Dan Curtis joins Amylon Therapeutics as Chief Development Officer
Cambridge, Massachusetts, 26 June 2018
Amylon Therapeutics, a biotechnology company using an ultragenetics approach towards neurological disorders, announces the appointment of Daniel Curtis PhD as its new Chief Development Officer. In his role, Dan will be responsible for driving the company’s lead program AT-010 forward, expanding the pipeline, and overseeing all R&D activities.
Dr. Curtis joins Amylon from Novartis Institutes of Biomedical Research (NIBR), where he served in various leadership roles over the past 15 years. In his most recent position as Portfolio Director Neuroscience, he played a key role in setting up and building out the company’s Central Nervous Systems (CNS) portfolio. He played a leadership role in the discovery and development of programs for Spinal Muscular Atrophy (SMA), depression, pediatric seizures, and migraines. Including branaplam: a small molecule therapy for SMA type 1 infants that is currently being evaluated in clinical trials as well as AimovigTM, a CGRP receptor targeted antibody therapeutic that was recently approved for the treatment of migraine.
“It is my great pleasure to welcome Dan to our leadership team”, said Thomas de Vlaam, Chief Executive Officer of Amylon. “Dan’s experience in CNS diseases and drug development is crucial in our mission to deliver innovative therapies to patients with neurological disorders as fast as possible.”
“Amylon is very well positioned to bring RNA-based therapeutics to genetically defined patient populations suffering from neurological diseases”, said Dr. Curtis. “I am thrilled to join this dymanic team at a time of great opportunity to bring effective drug candidates into the clinic.”
Before his position at NIBR, Dr. Curtis was part of the scientific team at Exelixis. Dr. Curtis received his B.A. in Molecular, Cellular and Developmental Biology from the University of Colorado, his PhD, Biological Chemistry and Molecular Pharmacology from Harvard University, and worked as a Postdoctoral Fellow at the Whitehead Institute for Biomedical Research. He has authored more than 20 articles in the field of neurology, biological chemistry and molecular pharmacology.
Amylon Therapeutics targets CNS disorders through an ultra-genetics approach, focusing on rare genetic disorders that can serve as a possible gateway to more frequently occurring indications. The anti-amyloid technology of Amylon allows a focus on different disorders, with a primary focus on HCHWA-D and CAA. Amylon is led by founder Thomas de Vlaam, complemented by a scientific board of experienced scientists and biotech veterans. As a spin-off from the publicly-traded ProQR Therapeutics (Nasdaq: PRQR), Amylon enjoys a wealth of knowledge and experience through its shareholders and network.

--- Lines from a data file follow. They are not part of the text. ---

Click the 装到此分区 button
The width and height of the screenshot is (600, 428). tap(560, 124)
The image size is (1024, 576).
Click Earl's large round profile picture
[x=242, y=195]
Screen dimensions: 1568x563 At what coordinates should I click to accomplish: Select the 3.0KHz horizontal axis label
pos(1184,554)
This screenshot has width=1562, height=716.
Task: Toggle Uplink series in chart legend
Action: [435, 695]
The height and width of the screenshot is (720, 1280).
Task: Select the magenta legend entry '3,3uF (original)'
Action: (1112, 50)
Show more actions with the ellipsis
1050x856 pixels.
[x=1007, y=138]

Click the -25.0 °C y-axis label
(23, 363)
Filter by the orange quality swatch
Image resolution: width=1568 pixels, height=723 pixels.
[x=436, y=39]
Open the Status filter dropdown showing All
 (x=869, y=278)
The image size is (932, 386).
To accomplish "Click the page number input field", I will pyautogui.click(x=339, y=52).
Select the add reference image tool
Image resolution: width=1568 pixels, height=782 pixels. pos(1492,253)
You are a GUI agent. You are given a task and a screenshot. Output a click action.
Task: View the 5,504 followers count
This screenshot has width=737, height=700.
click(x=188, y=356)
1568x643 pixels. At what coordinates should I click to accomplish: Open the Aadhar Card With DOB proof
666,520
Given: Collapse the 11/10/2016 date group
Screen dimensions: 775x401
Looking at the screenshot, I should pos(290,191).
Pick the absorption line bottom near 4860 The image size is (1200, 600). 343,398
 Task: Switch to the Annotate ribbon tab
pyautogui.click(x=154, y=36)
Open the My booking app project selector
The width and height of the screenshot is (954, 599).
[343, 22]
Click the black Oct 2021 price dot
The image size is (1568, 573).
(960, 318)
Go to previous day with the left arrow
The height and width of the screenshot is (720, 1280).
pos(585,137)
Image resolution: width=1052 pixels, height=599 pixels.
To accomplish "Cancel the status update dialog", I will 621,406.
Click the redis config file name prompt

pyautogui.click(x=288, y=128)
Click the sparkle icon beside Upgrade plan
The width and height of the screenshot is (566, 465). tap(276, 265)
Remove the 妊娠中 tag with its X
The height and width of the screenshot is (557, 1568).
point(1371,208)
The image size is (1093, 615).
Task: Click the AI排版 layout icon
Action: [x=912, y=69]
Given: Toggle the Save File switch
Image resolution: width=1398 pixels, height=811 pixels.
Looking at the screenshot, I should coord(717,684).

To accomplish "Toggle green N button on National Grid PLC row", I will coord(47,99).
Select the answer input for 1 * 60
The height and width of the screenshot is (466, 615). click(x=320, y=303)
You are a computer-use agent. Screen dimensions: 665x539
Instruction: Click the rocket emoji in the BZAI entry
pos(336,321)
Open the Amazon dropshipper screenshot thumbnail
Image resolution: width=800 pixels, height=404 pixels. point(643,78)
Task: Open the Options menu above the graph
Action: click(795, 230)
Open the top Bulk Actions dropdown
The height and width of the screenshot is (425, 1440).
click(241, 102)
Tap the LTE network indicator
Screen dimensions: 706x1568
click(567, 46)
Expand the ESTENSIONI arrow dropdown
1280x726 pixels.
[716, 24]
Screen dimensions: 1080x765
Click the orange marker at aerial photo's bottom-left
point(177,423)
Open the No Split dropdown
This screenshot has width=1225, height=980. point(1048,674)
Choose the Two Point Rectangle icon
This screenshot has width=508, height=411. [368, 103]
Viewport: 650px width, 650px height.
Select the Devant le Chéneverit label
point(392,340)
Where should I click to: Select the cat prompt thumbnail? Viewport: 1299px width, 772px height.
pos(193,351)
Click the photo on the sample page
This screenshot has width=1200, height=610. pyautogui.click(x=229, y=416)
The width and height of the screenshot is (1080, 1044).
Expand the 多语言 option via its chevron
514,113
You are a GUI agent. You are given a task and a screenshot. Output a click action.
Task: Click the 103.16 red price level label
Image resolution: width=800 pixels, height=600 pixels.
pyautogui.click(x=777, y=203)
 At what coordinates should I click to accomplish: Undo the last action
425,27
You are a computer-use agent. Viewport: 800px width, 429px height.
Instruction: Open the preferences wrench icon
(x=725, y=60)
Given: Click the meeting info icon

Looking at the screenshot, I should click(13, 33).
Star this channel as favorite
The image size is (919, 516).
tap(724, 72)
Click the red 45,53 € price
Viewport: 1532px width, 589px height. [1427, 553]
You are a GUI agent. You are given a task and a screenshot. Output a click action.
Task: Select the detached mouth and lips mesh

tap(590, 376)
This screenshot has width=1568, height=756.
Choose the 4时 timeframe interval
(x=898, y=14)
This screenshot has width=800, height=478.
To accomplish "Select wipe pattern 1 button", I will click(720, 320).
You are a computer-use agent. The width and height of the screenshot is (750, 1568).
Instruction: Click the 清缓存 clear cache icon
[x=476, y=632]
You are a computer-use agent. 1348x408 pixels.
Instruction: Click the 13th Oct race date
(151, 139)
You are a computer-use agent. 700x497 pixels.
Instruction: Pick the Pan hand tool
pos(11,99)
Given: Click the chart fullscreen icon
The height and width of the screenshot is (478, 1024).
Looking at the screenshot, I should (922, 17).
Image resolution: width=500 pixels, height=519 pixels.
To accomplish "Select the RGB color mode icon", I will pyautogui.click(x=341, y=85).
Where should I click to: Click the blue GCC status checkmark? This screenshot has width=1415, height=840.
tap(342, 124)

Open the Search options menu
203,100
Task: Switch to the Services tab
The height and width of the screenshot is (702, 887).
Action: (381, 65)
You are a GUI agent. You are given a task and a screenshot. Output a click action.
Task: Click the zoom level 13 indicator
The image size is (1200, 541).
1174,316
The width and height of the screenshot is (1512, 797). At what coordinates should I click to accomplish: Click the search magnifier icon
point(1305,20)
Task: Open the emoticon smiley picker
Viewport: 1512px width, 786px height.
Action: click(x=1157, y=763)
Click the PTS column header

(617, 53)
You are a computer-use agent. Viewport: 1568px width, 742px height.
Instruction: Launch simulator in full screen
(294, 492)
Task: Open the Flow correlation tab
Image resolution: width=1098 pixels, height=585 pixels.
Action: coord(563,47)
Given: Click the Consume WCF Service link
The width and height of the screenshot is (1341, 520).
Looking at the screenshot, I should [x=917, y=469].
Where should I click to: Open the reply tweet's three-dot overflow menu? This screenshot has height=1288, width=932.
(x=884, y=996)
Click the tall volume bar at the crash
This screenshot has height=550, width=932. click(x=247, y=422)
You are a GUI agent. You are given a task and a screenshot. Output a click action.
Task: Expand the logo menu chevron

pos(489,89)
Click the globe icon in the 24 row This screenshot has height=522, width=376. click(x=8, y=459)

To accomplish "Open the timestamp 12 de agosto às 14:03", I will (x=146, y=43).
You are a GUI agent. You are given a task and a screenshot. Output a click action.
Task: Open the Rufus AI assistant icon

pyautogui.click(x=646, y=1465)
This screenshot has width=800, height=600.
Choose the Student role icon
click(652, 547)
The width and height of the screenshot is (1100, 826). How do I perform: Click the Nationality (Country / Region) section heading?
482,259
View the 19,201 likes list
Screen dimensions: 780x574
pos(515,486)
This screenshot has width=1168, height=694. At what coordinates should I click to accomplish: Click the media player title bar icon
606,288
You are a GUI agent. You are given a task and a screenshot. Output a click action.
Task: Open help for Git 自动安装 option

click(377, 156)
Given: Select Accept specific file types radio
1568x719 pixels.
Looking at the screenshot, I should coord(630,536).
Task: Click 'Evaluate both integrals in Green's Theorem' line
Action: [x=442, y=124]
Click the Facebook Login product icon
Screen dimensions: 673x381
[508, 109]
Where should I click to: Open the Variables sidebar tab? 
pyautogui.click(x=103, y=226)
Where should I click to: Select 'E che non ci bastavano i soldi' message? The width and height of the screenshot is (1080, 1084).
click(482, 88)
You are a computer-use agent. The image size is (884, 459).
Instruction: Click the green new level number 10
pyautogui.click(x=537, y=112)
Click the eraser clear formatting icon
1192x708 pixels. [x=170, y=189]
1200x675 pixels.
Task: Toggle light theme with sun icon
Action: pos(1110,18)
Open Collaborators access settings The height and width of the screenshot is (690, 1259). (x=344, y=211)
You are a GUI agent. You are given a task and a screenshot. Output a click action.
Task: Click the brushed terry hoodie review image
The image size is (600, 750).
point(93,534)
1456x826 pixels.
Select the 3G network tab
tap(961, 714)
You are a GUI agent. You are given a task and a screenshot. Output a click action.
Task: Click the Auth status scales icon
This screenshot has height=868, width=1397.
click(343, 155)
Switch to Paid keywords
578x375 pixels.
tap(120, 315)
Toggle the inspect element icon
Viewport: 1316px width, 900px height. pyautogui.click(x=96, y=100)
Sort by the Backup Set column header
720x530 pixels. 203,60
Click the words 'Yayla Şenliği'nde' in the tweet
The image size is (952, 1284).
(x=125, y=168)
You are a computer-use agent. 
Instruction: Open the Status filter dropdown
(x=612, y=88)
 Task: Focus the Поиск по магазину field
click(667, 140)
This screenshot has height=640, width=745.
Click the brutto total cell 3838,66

AT-010 is a first-in-class RNA-based oligonucleotide that induces splicing modulation in the mature Amyloid Precursor Protein mRNA resulting in a protein that lacks the aggregation prone Beta-amyloid peptide.
About Katwijk’s disease/HCHWA-D
Hereditary Cerebral Hemorrhage with Amyloidosis of the Dutch type (HCHWA-D), more commonly known as Katwijk’s disease, is the genetic subtype of CAA, in which a point mutation leads to the accelerated onset of disease. The condition is characterized by a progressive loss of intellectual function (dementia), stroke, and other neurological problems starting in mid-adulthood. Most affected individuals die within a decade after signs and symptoms first appear, and after the onset the quality of life diminishes quickly and severely. There is currently no intervention available nor in development to battle the cause and/or symptoms of HCHWA-D.